• [What is required]: Rescale the part of the data that opens with the line containing "The height and" and closes with the line containing "pyautogui.click(x=10, y=27)". Give only those lines again, requests included, with every coordinate in the answers multiplied by 2.35 and rounded to a whole number (halves round up), and leave the pictures out.

• [Extracted information]:
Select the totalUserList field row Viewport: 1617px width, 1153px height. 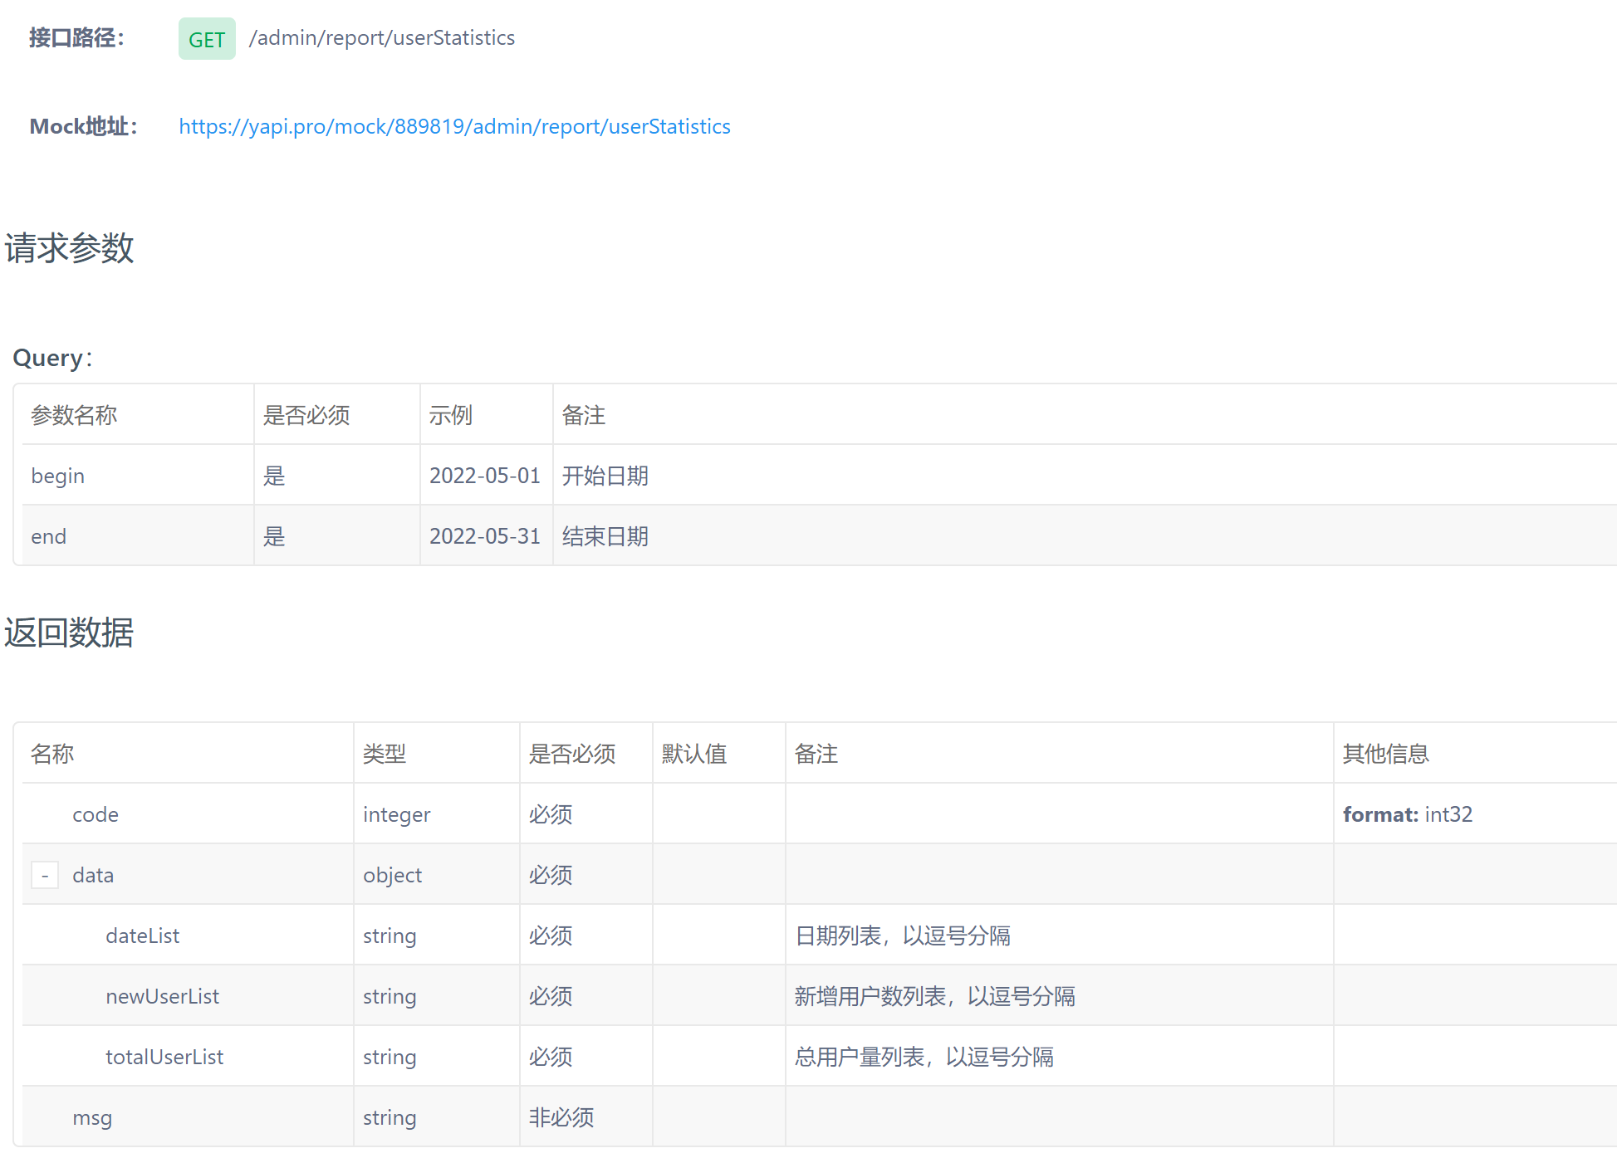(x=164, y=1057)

--

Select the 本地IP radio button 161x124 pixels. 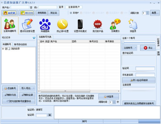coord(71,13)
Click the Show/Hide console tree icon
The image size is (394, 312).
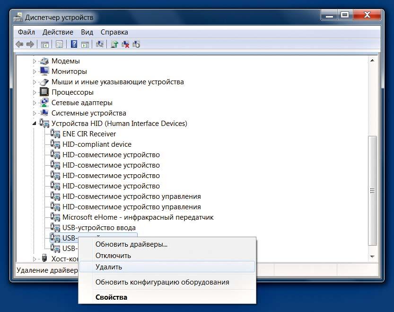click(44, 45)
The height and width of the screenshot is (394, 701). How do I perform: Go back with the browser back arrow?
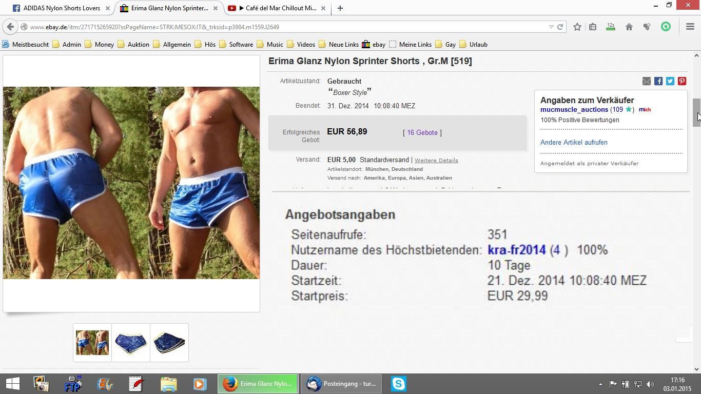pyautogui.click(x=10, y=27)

• [Result for this task]:
The height and width of the screenshot is (394, 701). How do I perform: Go back with the browser back arrow?
pyautogui.click(x=24, y=63)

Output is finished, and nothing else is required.